Vaccination experiments in vivo will be required to discover the effects of yeast particle choice on T-cell memory and protective immunity and to develop an optimal formulation (possibly a mixture of uncoated whole yeast and coated yeast hulls). At the same time, the conjugation scheme presented here is not restricted to yeast and can easily be applied to any particle that is or can be amine-functionalized, including heat-killed bacteria and bacterial ghosts, polymer and inorganic microspheres, ribosomes, and liposomes. Although the ability of antigen-coated particles to induce protective tumor immunity was demonstrated almost 15 years ago,44
particulate antigen delivery vehicles (with the exception of viruslike particles) have received little attention in the field of cancer immunotherapy.
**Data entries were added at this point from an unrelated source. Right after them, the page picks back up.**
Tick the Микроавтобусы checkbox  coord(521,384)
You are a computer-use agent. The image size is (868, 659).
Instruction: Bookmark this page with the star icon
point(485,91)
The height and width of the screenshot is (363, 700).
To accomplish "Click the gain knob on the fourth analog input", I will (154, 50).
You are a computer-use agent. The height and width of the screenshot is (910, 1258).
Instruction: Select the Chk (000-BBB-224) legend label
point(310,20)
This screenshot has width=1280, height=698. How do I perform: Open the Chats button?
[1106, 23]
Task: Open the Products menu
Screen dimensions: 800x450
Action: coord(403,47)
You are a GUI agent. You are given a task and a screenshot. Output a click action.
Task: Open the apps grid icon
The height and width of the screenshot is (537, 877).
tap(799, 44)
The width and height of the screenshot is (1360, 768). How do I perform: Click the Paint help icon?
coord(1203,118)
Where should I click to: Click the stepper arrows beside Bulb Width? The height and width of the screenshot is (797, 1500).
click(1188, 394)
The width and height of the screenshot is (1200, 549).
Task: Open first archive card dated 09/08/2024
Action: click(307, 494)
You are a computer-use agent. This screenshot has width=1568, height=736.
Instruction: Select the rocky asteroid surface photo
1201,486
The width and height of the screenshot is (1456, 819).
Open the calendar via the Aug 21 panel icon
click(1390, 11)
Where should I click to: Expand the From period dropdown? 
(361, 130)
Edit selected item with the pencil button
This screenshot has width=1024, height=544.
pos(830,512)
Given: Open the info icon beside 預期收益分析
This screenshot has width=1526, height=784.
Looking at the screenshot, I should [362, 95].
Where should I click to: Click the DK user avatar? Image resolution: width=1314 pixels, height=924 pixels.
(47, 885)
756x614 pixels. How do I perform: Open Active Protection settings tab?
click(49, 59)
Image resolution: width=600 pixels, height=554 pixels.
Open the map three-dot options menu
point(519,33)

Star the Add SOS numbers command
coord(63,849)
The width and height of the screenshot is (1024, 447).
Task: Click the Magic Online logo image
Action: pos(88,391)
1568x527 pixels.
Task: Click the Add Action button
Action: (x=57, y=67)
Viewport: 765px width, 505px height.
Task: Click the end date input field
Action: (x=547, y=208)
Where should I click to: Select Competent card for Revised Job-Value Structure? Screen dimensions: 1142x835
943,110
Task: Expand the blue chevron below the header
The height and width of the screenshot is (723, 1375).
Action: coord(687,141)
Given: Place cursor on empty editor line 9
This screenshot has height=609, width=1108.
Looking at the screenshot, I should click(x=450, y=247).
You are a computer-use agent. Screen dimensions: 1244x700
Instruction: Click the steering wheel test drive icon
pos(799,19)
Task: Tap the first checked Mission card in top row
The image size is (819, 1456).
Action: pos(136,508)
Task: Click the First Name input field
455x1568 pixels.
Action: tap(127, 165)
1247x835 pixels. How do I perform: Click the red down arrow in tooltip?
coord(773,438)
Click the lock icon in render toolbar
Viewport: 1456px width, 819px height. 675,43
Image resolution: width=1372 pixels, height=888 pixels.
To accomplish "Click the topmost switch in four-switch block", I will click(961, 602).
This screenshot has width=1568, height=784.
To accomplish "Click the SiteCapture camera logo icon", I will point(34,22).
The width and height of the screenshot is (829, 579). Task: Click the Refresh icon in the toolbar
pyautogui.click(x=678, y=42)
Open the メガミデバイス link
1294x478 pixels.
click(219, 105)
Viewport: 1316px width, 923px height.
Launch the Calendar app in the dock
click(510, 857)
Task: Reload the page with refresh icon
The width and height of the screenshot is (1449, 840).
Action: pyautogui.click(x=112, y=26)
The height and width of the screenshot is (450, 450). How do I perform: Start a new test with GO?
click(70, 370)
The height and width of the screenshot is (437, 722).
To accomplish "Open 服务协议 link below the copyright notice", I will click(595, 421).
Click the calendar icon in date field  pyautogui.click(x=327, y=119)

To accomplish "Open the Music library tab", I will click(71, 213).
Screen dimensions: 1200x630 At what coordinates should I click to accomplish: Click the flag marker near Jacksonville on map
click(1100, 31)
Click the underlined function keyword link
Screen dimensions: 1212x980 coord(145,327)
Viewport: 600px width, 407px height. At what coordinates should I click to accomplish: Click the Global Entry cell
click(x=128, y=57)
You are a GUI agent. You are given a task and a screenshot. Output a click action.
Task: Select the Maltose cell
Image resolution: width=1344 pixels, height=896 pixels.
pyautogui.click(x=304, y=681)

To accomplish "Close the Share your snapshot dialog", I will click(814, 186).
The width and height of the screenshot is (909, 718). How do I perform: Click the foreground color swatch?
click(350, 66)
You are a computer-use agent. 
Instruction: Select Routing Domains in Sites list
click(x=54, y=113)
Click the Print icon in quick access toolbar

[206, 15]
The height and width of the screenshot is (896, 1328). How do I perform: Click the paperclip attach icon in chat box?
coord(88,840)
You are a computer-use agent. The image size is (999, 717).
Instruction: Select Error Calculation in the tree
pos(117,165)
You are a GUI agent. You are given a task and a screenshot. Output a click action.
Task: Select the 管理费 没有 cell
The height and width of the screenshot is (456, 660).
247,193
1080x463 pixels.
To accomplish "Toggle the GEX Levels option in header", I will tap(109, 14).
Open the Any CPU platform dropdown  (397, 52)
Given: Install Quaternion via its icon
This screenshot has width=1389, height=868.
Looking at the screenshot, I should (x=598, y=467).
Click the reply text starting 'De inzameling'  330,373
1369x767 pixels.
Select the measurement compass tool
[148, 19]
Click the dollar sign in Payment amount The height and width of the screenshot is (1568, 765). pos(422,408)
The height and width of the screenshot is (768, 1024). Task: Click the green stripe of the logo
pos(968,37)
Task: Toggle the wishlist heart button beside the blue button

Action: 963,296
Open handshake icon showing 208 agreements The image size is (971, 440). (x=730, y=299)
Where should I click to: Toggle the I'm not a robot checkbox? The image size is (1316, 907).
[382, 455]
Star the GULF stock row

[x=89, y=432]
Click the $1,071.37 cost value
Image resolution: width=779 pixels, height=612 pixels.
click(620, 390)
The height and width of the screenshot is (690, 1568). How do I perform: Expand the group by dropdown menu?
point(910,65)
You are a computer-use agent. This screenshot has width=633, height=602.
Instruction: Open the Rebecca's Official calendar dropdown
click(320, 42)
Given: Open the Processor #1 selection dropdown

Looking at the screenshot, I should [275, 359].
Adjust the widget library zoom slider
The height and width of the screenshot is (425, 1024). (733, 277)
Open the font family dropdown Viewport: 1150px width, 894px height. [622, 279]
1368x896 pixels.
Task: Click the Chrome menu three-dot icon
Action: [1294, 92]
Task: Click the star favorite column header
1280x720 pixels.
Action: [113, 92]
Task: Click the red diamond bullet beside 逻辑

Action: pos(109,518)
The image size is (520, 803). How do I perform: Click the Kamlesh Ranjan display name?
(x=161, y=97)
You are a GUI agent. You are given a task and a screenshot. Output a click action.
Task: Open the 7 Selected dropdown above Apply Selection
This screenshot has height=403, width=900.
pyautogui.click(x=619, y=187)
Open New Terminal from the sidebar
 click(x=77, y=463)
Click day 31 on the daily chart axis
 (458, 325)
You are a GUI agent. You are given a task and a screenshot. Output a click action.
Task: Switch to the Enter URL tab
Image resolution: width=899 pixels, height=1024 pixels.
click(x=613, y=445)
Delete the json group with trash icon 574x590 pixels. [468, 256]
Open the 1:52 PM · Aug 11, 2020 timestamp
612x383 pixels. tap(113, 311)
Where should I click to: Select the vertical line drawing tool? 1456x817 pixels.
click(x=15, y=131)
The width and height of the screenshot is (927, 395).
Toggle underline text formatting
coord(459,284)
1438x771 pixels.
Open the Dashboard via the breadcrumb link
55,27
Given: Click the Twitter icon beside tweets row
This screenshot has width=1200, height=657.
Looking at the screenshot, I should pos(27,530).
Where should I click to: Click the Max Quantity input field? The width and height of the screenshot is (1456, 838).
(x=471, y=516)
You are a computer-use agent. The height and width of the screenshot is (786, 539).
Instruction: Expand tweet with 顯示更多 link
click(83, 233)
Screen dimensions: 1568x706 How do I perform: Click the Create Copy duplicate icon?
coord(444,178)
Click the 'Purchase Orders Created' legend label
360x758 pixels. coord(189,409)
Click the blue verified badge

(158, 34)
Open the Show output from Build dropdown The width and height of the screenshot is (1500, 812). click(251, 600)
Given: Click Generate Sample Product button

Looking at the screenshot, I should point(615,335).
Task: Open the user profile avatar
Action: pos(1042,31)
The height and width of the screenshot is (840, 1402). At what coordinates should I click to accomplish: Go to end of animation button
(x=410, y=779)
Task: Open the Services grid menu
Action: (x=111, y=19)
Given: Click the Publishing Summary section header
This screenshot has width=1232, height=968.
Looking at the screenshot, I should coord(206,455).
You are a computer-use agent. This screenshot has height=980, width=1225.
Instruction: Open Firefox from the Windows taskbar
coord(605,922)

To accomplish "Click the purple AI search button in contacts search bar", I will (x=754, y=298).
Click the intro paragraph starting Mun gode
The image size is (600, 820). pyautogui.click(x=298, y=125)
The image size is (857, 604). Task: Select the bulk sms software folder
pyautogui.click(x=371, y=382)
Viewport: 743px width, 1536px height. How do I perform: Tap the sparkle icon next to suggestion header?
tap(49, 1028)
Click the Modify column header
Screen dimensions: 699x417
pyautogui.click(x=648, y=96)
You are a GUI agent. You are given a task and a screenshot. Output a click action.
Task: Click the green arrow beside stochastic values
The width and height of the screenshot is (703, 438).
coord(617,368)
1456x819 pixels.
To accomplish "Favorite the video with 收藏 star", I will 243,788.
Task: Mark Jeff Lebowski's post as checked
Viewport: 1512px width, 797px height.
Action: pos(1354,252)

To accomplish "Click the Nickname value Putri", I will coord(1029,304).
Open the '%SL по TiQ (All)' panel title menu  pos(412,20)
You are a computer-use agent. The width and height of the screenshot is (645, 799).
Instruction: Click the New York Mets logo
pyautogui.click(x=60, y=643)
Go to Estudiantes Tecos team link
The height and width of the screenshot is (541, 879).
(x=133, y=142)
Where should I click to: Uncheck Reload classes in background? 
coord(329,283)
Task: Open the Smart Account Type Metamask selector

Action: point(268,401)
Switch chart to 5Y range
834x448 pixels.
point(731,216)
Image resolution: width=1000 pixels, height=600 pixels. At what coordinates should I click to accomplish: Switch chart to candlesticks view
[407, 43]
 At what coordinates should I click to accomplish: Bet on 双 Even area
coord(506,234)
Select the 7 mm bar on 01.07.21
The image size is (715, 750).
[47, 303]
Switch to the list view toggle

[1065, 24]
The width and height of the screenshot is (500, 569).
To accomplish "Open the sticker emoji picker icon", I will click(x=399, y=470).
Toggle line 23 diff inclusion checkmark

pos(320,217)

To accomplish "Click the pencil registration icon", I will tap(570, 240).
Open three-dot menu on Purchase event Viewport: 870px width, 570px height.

Codelivery of adjuvant and antigen in particles holds several advantages over injection of soluble agents, including a high local concentration that does not quickly dissipate, assurance that both adjuvant and a minimum bolus of antigen are delivered to the same cell, and inherent targeting for uptake by phagocytic cells (besides DCs, macrophages45
are also capable of cross-priming). Poor phagosomal escape of antigen represents one barrier to the development of particulate vaccines, and the conjugation strategy described here presents a novel way to break this barrier.